Wednesday, June 1, 2011


To all the guys who creep along the highway and then speed up when you try to pass them, may an army of fire ants crawl up your play station.

Why do people dump things like old appliances in vacant lots in the dead of night when all they have to do is put them out on the curb. I think they like the feeling that somehow they are "getting over". Morons.

A helicopter mom (always hovering) was in the paper recently suing the Girl Scouts of America because they don't make gluten-free cookies. The GSA says there just isn't enough  demand. Here's an idea lady, buy your kid some gluten-free cookies and shut up.

My tolerance for stupidity was never very high, and as I get older, it just gets worse. After being in the workplace for 40 years, I learned to play nice by censoring myself whenever I encountered a jerk. It's just easier than going to war every time. Now that I'm a senior citizen, I don't care any more what people think of me. I'm a lot more likely to say exactly what's on my mind and let the chips (or my teeth) fall where they may. I'll still make an effort, but not much of one. Recently, while playing a round of golf at a charity outing with two younger guys, we were asked by the starter if it was OK with us if he added a single player to our group to make it a foursome. This happens all the time, and since golf is a game steeped in courtesy, people have no problem having a stranger join them. Most golfers are genuinely nice people you don't mind spending a few hours with. There are exceptions.

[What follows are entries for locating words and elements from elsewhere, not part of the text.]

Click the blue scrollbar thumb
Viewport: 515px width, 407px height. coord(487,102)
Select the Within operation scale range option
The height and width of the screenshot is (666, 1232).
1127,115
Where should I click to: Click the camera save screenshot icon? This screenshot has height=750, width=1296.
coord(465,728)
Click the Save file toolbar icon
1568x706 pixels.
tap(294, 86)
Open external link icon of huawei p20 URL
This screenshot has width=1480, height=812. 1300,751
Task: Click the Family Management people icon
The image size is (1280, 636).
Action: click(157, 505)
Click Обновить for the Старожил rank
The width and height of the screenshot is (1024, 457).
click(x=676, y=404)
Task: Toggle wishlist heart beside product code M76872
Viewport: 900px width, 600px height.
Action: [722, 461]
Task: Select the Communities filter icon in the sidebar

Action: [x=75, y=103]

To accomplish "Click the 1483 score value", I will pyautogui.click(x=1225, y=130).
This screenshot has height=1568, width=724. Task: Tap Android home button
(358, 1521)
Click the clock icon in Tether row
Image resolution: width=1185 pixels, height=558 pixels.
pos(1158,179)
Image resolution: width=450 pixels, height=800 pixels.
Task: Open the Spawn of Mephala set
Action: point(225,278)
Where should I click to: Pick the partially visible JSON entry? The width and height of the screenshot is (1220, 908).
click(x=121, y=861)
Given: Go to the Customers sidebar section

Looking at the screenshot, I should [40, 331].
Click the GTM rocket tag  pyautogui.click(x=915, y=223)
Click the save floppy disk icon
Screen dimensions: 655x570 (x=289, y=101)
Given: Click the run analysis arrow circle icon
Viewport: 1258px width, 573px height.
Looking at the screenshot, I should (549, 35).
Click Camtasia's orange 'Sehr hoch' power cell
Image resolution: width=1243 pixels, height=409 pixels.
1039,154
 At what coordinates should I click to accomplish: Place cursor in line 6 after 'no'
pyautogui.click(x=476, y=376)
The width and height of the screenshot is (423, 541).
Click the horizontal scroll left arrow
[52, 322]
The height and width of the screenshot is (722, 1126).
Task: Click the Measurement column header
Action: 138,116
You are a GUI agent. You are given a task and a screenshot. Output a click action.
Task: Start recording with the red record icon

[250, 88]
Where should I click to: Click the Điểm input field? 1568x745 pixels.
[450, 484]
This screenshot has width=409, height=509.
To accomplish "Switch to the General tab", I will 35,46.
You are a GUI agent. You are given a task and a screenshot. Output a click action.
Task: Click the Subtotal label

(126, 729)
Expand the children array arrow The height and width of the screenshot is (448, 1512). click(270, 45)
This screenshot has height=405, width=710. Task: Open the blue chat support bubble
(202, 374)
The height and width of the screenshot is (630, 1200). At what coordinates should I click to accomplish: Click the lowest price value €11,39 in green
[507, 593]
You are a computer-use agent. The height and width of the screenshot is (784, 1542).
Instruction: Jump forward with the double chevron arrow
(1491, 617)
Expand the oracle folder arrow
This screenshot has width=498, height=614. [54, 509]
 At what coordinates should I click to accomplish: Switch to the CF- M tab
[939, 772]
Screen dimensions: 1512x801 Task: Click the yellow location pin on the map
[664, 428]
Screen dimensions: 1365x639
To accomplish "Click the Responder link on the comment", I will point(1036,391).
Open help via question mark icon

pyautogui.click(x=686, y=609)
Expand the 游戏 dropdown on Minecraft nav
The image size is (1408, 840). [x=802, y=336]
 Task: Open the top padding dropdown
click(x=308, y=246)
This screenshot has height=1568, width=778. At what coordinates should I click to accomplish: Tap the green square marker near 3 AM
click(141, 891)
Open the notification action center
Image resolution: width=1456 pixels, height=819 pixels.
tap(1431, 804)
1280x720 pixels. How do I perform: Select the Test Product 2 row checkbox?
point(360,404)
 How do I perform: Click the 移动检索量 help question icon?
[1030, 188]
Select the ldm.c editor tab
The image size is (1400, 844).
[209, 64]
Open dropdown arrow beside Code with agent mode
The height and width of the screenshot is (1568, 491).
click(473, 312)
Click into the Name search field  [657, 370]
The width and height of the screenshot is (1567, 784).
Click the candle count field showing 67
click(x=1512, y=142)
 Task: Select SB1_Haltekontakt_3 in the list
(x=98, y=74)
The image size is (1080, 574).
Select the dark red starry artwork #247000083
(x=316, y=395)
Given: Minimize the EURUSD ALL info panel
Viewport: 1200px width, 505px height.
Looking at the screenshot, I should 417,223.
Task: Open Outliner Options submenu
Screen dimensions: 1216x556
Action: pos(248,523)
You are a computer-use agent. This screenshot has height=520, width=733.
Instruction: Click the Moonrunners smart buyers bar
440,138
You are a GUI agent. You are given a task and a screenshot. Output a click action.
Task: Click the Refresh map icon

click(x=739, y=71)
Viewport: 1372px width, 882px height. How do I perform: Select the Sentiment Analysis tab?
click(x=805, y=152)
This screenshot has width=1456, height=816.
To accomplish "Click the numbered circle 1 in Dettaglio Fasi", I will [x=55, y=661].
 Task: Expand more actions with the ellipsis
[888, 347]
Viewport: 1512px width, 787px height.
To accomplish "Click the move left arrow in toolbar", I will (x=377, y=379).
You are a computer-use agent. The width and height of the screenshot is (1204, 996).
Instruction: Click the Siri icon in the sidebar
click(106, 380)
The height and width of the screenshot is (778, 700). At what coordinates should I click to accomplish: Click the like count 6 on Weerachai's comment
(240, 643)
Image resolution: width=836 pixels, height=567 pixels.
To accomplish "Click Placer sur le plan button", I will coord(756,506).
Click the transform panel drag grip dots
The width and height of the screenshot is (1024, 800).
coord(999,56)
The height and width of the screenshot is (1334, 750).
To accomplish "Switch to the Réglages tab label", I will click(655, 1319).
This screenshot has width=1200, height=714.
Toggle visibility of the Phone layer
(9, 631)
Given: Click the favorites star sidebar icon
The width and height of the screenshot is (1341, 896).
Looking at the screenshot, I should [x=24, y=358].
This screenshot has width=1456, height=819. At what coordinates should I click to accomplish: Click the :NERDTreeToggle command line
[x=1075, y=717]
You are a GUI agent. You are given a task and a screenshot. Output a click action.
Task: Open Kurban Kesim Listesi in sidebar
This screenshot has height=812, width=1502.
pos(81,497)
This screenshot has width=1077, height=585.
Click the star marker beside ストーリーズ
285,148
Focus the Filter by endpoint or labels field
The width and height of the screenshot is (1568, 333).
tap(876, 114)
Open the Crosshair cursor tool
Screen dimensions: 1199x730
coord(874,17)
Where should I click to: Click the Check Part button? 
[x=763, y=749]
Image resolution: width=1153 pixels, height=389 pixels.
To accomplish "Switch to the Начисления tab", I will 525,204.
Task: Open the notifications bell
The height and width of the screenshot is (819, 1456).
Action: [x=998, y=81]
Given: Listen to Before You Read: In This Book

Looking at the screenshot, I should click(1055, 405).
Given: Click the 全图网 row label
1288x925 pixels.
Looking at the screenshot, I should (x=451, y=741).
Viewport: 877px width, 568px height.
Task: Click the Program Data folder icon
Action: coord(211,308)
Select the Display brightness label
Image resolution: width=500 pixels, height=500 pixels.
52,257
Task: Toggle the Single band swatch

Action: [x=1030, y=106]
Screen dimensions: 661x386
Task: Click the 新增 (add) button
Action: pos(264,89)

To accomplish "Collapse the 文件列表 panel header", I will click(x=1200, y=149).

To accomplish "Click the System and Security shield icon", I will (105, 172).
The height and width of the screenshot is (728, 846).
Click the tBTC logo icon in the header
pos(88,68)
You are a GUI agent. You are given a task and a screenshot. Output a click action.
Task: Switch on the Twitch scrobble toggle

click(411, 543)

This guy was initially greatful for us allowing him to join the group. I explained that my two young companions were novices at the game, and that if that would be a problem for him, he could hook up with a more experienced group. He assured us he was a terrible player and that it was fine. He lied. He was a very good player and his impatience with my companions hitting their balls all over the place soon boiled over. He began giving unasked-for advice to my friends, embarassing them and making it clear they were slowing him down.

He then began yelling at the group in front of us for playing too slowly, something we all experience occasionally, but being gentlemen, we grin and bear it. If you saw Caddyshack and remember the Rodney Dangerfield character, you know what this guy was like. At one point this guy says to me: "I know my behavior puts people off, but I don't know what I can do about it." With my moron meter in the red zone by now, I told him straight out: "Why don't you just stop acting like an asshole." He blinked and then said: "You're right." See, that was easy...nobody ever told him he was an a**hole before.

I try not to pick on people who don't know better or who couldn't be different if they tried. They're stupid and there's not much anyone can do about it. I save my venom for people with an attitude who should know better. They need some push-back once in a while to remind them that not everyone will meekly take their crap. I should hand out silver bullets like the Lone Ranger after dusting someone off who badly needed it. I consider it a social service and I'm happy to contribute.


Looking for a worthy charity? Try these folks:
Children's Craniofacial Association


The Whiner said...

On behalf of all of us who have little tolerance for assholes, thank you. Your public service deserves a gold medal.

Jim Pantaleno said...

When you get old, you can join the club. It's very cathartic.

Joseph Del Broccolo said...

Well, if you've ever preformed a service, that was one!